何が起こっても窮しない人生の真理と機微

人はつねに菜根を噛みうれば、すなわち百事なすべし

「菜根譚講話」は、中国・明代の洪自誠が書いた「菜根譚」を明治の禅僧、釈宗演が日本人のメンタリティに合わせて分かりやすく訳したものである。「菜根譚」は、宋代の儒者・汪信民の「人はつねに菜根を噛みうれば、すなわち百事なすべし」(野菜の根は硬くて筋が多いが、これをかみしめてこそ、真の人生の意味を味わうことができる)から引用されたもので、人生の処し方の要点を説いている。

「菜根譚」を読むと、儒教・仏教・道教を学んだ洪自誠が人生の苦難を身を持って体験し、人生の真理とその機微を思索したことが察せられる。洪自誠は本書の中で「天がわが肉体を苦しめるように仕向けるならば、私はその労苦を労苦と思わない心になって見せよう。天がわが境遇を行き詰らせるように仕向けるならば、私は自分の道を高く保って切り抜けるようにする」と述べている。「菜根譚」が「逆境の書」とも言われる所以であろう。

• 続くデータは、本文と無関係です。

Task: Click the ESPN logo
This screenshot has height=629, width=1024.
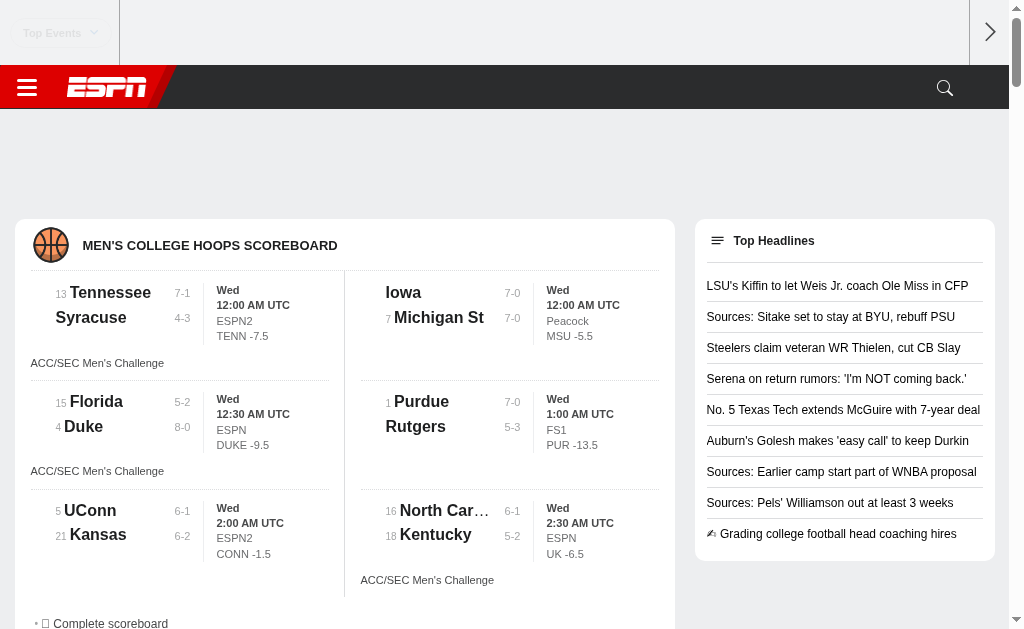Action: point(106,88)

「日々の生活の中で、いかに心を保つか」は思想書や宗教書の基本テーマのひとつであるが、この「菜根譚」は、洪自誠が刻苦勉励の清貧生活の中で己を磨き、並々ならぬ修養によって会得した「いかなる困難な状況の中にあっても、真実を見極め、肯定的に心を整えることの重要性」を説いているのではないか。

「菜根譚」で思い浮かべるのは、「人の小禍を責めず、人の陰私を発(あば)かず、人の旧悪を念(おも)わず」「久安を恃(たの)むなかれ」「花は半開を看、酒は微酔に飲む」くらいだが、今回、改めて読み直すと、結構、本に線を引いていた。

●「逆境の中(うち)に居(お)らば、周身みな鍼砭薬石(しんぺんやくせき)、節を砥ぎ行いを礪(と)いて覚らず(前集99)」。自分の意が思うままにならないとき、自ら冷静に反省し謙虚になる。そして周囲の動向を主体性をもって観察・思索・行動し、捲土重来を図る。吉川英治は「我以外皆師」、池波正太郎は「自分の周りのものすべてが、自分を磨く磨き砂だ」と言った。

●「燠(おう)なればすなわち趨(おもむ)き、寒なればすなわち棄つ。人情の通患なり(前集143)」。人は裕福な時にはすり寄ってくるが、いったん落ちぶれると、たちまち見捨てて顧みない。「母に捧げるバラード」で一世を風靡し、紅白歌合戦にも出場した海援隊の武田鉄矢は、その翌年の大みそかに、ラーメン屋で皿洗いのアルバイトをしながら、同じことを思ったという。金、地位、権力の有る者には手もみをしながら近づき、自分に得るものがないと考えれば、手のひらを返すように去っていく。「他人は他人、自分は自分」と割り切り、そのようなものがなくても、まずは人間的魅力を高めるようようと努めることだ。

●「人常に死を憂い、病を慮(おもんぱか)らばまた幻業を消(しょう)して、道心を長ずべし(後集24)」。いつも死を意識し、病のことを心配していれば、色欲名利よりも、もっと大切なものがあることが分かる。「生の充実」である。自分には、なかなかできないが・・・。

●「ただこれ前念滞らず。後念迎えず、ただ現在的の随を将(も)って、打発し得去れば、自然に漸漸無に入らん(後集81)」。過ぎ去ったことはくよくよせず流し去り、将来のことに心を悩まさず、ただ日々、目の前に起こることを淡々と行っていけば、自然と無心の境地に入ることができる。荘子の「送らず、迎えず、応じて蔵せず」から採ったのか。

●「人生の福境禍区は、みな念想より造成す(後集108)」。要は、自分の心の持ちよう次第。「人生は心ひとつの置き所(中村天風)」「幸せは、いつも自分の心が決める(相田みつを)」

●「人生一分を減省すれば、すなわち一分を超脱す(後集131)」。禅語に「放下着(捨ててしまえ)」という言葉がある。元の耶律楚材も「一利を興すは一害を除くにしかず、一事を生(ふ)やすは一事をへらすにしかず 」と言った。不要な物や事はできるだけ増やさず捨てること。その分、心は自分に向かう。

「菜根譚」は、何度も味わって読むべき良書である。